• Age:5-25 years old(including threshold);

• Diagnosed with AAV according to the 2022EULAR/ACR AAV classification criteria；despite of the Treatment with glucocorticoids (more than 1mg/kg/ day), cyclophosphamide, and rituximab for at least 3 months, still cannot achieve sustained response or disease recurred after response; Or use glucocorticoid combined with cyclophosphamide/rituximab plus more than one of the other immunosuppressants (including azathioprine, moxophenolate, methotrexate, leflunomide, tacrolimus, cyclosporine, beliuzumab, etc.) ≥3months，still failed to achieve sustained remission or relapsed after remission; Or meet the diagnostic criteria for severe vasculitis, clinical routine treatment is ineffective, the benefit is judged by the investigator to outweigh the risk, and the patient or guardian has fully informed consent, can be considered for inclusion。

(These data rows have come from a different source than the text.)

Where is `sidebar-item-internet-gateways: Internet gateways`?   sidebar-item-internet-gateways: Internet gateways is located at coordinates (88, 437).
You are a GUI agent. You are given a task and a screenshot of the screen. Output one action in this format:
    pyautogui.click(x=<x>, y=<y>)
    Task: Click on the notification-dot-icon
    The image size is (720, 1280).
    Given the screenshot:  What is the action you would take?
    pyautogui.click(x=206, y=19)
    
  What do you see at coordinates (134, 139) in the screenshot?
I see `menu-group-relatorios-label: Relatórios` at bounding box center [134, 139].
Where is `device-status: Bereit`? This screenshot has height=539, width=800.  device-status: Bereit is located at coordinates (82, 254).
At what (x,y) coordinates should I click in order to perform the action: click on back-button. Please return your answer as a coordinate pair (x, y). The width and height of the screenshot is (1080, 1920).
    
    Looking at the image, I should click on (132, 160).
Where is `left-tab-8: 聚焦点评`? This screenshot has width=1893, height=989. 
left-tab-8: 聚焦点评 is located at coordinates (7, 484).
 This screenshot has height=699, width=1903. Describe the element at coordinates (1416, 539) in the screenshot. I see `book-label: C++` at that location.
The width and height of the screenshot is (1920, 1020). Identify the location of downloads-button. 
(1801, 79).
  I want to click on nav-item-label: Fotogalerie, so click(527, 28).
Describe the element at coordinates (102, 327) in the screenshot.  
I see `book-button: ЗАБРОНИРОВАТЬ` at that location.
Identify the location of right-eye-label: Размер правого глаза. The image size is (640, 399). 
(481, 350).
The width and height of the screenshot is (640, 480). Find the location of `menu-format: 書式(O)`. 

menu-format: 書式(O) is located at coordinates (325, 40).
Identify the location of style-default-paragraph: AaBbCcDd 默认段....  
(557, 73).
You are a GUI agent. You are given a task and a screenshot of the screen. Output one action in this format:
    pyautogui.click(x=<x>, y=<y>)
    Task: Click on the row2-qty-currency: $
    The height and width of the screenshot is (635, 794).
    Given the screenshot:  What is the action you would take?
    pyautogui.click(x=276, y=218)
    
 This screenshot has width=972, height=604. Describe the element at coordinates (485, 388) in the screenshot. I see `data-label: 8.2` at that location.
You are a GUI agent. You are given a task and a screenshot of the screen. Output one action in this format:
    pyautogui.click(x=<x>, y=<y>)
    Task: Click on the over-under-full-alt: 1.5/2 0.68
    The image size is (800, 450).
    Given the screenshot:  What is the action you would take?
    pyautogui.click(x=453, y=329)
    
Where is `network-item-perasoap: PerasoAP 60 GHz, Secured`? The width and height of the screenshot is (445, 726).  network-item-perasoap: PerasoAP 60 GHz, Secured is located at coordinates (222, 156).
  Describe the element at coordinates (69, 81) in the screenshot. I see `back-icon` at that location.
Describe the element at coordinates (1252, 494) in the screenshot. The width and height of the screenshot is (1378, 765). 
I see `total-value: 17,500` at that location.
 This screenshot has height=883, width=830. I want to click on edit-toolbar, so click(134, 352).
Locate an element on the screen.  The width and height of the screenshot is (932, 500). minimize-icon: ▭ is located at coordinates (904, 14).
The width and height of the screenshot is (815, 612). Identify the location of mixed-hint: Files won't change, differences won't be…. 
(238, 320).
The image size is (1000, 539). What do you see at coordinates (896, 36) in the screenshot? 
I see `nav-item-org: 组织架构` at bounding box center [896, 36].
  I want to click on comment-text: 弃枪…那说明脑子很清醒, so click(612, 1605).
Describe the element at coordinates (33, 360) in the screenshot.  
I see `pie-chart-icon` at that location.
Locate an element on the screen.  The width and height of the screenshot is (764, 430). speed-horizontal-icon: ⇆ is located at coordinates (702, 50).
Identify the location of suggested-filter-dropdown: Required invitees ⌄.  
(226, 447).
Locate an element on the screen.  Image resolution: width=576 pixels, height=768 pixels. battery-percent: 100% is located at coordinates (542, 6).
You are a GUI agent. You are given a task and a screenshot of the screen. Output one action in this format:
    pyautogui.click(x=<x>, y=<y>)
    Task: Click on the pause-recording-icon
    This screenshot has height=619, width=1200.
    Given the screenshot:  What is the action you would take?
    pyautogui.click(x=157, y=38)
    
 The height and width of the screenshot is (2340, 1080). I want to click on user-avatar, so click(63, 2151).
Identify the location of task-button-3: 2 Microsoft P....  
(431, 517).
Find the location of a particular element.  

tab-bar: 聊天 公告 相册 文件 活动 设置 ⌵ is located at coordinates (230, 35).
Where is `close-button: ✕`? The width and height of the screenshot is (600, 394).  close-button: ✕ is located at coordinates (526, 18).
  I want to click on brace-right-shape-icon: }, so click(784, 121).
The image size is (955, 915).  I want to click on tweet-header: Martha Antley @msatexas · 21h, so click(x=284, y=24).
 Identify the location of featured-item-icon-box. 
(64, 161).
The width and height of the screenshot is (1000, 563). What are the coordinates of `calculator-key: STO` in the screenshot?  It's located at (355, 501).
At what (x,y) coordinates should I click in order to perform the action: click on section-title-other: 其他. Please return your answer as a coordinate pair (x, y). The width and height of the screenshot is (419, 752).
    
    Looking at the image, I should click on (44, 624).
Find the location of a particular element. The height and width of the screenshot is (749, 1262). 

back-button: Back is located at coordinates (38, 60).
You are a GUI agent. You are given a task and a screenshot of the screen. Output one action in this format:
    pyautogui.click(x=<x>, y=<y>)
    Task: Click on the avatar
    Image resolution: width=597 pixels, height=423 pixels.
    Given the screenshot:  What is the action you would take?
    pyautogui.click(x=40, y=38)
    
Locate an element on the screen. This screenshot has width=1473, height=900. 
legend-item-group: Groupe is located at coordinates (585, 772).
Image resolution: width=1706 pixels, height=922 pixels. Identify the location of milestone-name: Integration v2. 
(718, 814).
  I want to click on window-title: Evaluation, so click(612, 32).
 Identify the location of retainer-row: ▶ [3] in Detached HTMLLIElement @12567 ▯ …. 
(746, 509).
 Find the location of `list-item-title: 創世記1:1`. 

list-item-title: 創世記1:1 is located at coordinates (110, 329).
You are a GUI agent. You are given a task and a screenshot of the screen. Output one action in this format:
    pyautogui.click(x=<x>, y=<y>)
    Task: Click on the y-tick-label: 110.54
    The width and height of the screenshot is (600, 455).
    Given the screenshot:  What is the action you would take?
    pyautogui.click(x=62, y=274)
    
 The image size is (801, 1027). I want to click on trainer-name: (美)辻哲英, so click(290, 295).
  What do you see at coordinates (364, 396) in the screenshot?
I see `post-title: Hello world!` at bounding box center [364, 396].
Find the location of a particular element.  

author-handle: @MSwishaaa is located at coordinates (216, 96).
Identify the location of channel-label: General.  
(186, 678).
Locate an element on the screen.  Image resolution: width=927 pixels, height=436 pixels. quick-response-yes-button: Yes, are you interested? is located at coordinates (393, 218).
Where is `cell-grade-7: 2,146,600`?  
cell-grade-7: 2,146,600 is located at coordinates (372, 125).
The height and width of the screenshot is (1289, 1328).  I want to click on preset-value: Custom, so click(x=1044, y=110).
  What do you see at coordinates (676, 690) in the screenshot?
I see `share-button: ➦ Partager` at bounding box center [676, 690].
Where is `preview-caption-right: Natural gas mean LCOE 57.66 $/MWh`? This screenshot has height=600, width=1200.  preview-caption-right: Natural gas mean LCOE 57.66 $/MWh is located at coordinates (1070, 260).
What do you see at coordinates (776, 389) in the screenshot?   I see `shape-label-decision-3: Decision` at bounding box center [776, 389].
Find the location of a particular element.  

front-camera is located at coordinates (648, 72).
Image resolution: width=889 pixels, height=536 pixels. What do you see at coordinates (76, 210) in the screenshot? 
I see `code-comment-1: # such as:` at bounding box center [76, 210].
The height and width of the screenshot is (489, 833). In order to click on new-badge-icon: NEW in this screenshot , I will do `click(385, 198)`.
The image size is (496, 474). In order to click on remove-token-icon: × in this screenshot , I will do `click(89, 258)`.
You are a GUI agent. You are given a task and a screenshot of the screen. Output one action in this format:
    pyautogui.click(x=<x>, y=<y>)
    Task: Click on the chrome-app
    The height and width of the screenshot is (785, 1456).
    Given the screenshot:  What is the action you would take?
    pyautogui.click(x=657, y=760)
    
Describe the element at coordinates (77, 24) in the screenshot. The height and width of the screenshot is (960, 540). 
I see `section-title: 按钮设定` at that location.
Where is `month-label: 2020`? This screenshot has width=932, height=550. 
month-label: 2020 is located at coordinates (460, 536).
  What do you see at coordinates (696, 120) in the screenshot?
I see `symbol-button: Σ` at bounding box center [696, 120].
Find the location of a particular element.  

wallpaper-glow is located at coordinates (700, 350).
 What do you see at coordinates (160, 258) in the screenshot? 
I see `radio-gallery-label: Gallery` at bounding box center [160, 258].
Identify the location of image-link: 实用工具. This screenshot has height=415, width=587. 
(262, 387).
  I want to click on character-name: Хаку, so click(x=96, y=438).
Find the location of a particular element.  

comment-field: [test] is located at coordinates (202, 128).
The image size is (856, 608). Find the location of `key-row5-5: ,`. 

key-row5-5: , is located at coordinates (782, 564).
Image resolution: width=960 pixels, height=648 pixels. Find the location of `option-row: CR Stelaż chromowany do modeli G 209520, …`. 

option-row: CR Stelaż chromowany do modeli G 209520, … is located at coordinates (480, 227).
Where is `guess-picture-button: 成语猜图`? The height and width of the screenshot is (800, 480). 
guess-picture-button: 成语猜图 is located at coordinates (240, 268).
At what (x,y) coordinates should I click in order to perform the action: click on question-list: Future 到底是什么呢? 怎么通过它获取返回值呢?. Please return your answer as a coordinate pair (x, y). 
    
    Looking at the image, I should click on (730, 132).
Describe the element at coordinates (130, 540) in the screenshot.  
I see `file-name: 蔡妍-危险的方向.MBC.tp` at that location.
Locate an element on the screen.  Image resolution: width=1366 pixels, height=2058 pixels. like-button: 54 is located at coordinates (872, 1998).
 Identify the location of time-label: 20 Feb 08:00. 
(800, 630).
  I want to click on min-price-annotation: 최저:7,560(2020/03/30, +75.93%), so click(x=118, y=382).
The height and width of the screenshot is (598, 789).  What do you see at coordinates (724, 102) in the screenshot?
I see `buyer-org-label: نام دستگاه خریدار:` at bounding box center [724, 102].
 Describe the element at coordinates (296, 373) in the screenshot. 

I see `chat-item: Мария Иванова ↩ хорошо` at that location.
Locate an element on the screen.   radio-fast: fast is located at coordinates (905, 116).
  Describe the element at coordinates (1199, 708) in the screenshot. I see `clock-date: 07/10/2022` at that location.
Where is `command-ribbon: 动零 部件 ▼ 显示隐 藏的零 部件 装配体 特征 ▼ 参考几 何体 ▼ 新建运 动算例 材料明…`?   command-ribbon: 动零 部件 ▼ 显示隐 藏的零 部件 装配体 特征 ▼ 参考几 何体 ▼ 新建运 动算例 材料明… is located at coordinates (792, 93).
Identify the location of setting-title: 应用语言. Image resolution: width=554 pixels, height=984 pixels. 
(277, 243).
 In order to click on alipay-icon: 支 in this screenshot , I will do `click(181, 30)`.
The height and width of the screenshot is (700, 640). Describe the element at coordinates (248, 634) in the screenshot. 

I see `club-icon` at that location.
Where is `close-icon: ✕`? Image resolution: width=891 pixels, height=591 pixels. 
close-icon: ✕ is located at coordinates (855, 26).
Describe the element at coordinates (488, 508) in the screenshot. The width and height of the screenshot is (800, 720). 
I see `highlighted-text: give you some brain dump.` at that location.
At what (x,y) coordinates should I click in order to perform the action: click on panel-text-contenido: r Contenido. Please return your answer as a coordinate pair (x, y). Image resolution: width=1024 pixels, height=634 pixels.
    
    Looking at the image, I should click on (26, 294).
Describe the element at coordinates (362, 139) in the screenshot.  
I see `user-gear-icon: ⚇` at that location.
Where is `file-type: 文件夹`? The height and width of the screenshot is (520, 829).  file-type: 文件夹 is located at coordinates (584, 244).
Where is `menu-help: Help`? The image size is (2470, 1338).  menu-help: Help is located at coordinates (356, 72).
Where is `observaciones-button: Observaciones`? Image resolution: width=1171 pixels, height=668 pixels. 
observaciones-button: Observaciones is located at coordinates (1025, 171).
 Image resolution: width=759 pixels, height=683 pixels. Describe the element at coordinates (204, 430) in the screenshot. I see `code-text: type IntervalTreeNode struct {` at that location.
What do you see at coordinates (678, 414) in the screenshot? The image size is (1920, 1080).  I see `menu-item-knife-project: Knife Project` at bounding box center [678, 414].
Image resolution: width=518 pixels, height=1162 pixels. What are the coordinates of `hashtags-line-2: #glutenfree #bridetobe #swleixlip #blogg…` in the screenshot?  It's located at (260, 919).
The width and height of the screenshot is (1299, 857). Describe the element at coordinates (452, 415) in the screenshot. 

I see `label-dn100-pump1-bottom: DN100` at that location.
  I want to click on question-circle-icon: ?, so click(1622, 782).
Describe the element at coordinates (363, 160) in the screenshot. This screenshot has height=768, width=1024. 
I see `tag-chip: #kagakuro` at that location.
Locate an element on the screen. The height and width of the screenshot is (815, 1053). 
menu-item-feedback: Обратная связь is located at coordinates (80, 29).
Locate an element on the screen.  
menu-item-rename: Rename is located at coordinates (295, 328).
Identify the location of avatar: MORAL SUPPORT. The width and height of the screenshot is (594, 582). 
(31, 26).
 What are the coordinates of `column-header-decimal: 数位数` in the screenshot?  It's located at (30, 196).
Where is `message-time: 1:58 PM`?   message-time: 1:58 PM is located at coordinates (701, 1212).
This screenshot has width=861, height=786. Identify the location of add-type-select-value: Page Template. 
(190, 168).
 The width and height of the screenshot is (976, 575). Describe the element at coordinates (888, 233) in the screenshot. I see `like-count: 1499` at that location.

• patient \<18 years old：PVAS≥15（total 63）；≥18 years old: BVAS≥15(total 63)

• The functions of important organs are basically normal: Cardiac function: Left ventricular ejection fraction (LVEF) ≥55% with no obvious abnormality in electrocardiogram; Renal function: eGFR≥30ML/min/1.73m2； Liver function: Asparagus cochinchinensis transase (AST) and Alanine Aminotransferase (ALT)≤3.0 ULN, Total Bilirubin (TBIL) in serum ≤2.0×ULN; Lung function: No serious lung lesions, SpO2≥92%;

• Met the standards of leukapheresis or intravenous blood collection, No contraindication for cell collection;

• Negative pregnancy test for female Subjects of childbearing age, agree to take effective contraceptive measures the first year after CAR-T infusion;

• Participants or their guardians agrees to participate in the clinical trial and sign the informed consent form which indicating that he/she understands the purpose and procedure of the clinical trial and is willing to participate in the study.